First, your experience makes a lot of sense. I'm not sure why you need more intuition. I imagine you learned, somewhere along the way, that correlated subqueries are evil. Well, as with some of the things we teach kids as being really bad ("don't cross the street when the walk sign is not green") turn out to be not so bad, the same is true of correlated subqueries.
The easiest intuition is that the uncorrelated subquery has to aggregate all the data in the table. The correlated version only has to aggregate matching fields, although it has to do this over and over.
To put numbers to it, say you have 1,000 rows with 10 rows per group. The output is 100 rows. The first version does 100 aggregations of 10 rows each. The second does one aggregation of 1,000 rows. Well, aggregation generally scales in a super-linear fashion (O(n log n), technically). That means that 100 aggregations of 10 records takes less time than 1 aggregation of 1000 records.
You asked for intuition, so the above is to provide some intuition. There are a zillion caveats that go both ways. For instance, the correlated subquery might be able to make better use of indexes for the aggregation. And, the two queries are not equivalent, because the correct join would be LEFT JOIN.
Actually, I was wrong in my original post. The inner join is way, way faster than the correlated subquery. However, the correlated subquery is able to display its results records as they are generated, so it appears faster.
As a side curiosity, I'm finding that if the correlated sub-query approach is modified to use sum(-1) instead of sum(1), the number of returned records seems to vary from N-3 to N (where N is the correct number, i.e., the number of records in Table1). I'm not sure if this is due to some misbehaviour in Access's rush to display initial records or what-not.
While it seems that the INNER JOIN wins hands-down, there is a major insidious caveat. If the GROUP BY fields do not uniquely distinguish each record in Table1, then you will not get an individual SUM for each record of Table1. Imagine that a particular combination of GROUP BY field values matching (say) THREE records in Table1. You will then get a single SUM for all of them. The problem is, each of these 3 records in MainQuery also matches all 3 of the same records in InnerQuery, so those instances in InnerQuery get counted multiple times. Very insidious (I find).
So it seems that the sub-query may be the way to go, which is awfully disturbing in view of the above problem with repeatability (2nd paragraph above). That is a serious problem that should send shivers down any spine. Another possible solution that I'm looking at is to turn MainQuery into a subquery by SELECTing the fields of interest and DISTINCTifying them before INNER JOINing the result with InnerQuery.

dense_rank filling up tempdb on SQL server?

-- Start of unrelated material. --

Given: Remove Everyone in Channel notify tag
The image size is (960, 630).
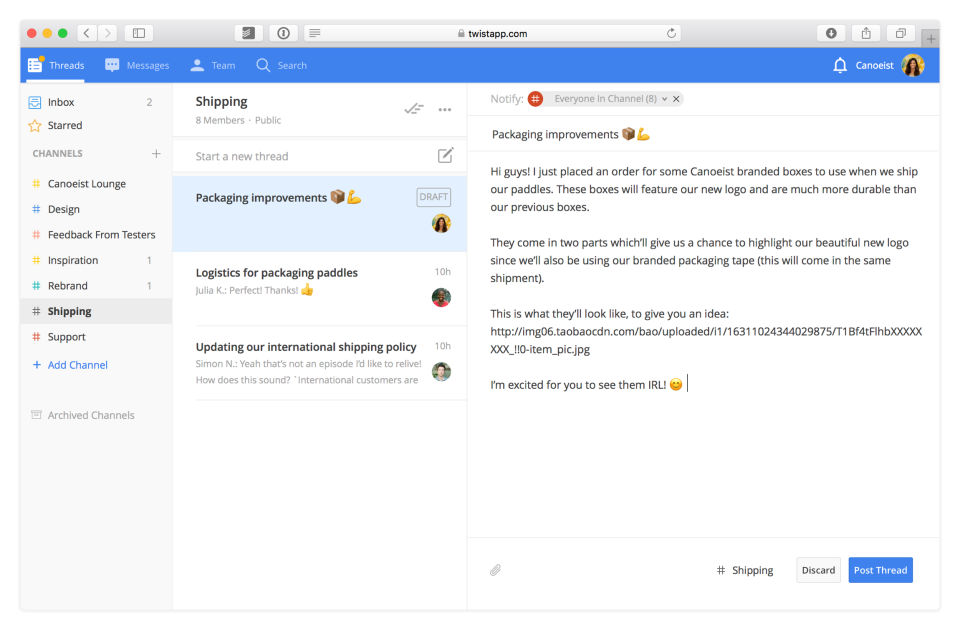Looking at the screenshot, I should [x=676, y=99].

I've got this query here which uses dense_rank to number groups in order to select the first group only. It is working but its slow and tempdb (SQL server) becomes so big that the disk is filled up. Is it normal for dense_rank that it's such a heavy operation? And how else should this be done then without resorting to coding?
select
a,b,c,d
from
(select a,b,c,d,
dense_rank() over (order by s.[time] desc) as gn
from [Order] o
JOIN Scan s ON s.OrderId = o.OrderId
JOIN PriceDetail p ON p.ScanId = s.ScanId) as p
where p.OrderNumber = #OrderNumber
and p.Number = #Number
and p.Time > getdate() - 20
and p.gn = 1
group by a,b,c,d,p.gn
Any operation that has to sort a large dataset may fill tempdb. dense_rank is no exception, just like rank, row_number, ntile etc etc.
You are asking for a sort over what appears to be a global, complete sort of every scan entry, since database start. The way you expressed the query the join must occur before the sort, so the sort will be both big and wide. After all is said and done, consuming a lot of IO, CPU and tempdb space, you will restrict the result to a small subset for only a specified order and some conditions (which mentions columns not present in projection, so they must be some made up example not the real code).
You have a filter on WHERE gn=1 followed by a GROUP BY gn. This is unnecessary, the gn is already unique from the predicate so it cannot contribute to the group by.
You compute the dense_rank over every order scan and then you filter by p.OrderNumber = #OrderNumber AND p.gn = 1. This makes even less sense. This query will only return results if the #OrderNumber happens to contain the scan with rank 1 over all orders! It cannot possibly be correct.
Your query makes no sense. The fact that is slow is just a bonus. Post your actual requirements.
If you want to learn about performance investigation, read How to analyse SQL Server performance.
PS. As a rule, computing ranks and selecting =1 can always be expressed as a TOP(1) correlated subquery, with usually much better results. Indexes help, obviously.
PPS. Use of group by without any aggregate function is yest another serious code smell.